Bioethics, healthcare policy, and related issues.
One persistent feature of right-wing objections to fairly ordinary healthcare procedures is the unapologetic ignorance they display. The bizarre distortions of the debate over intact dilation and extraction abortions were just the most effective such example; from the Catholic Church’s completely false characterizations of condoms as a bulwark against AIDS, to the familiarly bogus claims about “the abortion/breast cancer link”, “post-abortion trauma syndrome”, and most recently James Dobson’s non-existent “detachment and differentiation” as the cause of homosexuality, the far right seems to suffer from a persistent and universal failure of reading comprehension, as well as a gasping lack of basic factual knowledge.
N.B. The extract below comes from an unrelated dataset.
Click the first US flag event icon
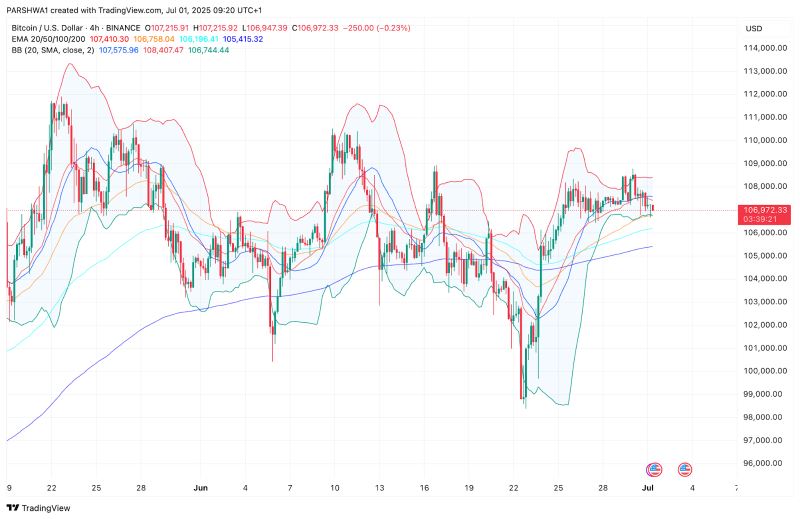 (654, 469)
And, worse, the use it to their advantage, often it seems deliberately.
The latest example is Pamela Hennessy’s screed against an end-of-life-decisionmaking bill in New Hampshire. She grounds a panicky call to arms on an obvious misreading of the plain text of the bill, then somehow manages to paint “ethics” itself as some sort of conspiracy (of the Party of Death, no doubt). You rarely see that much weirdness appended to one paragraph of legal text, but Hennessy – for years a Schiavo Foundation spokesperson (ahhh . . . now I understand . . .!) – manages it.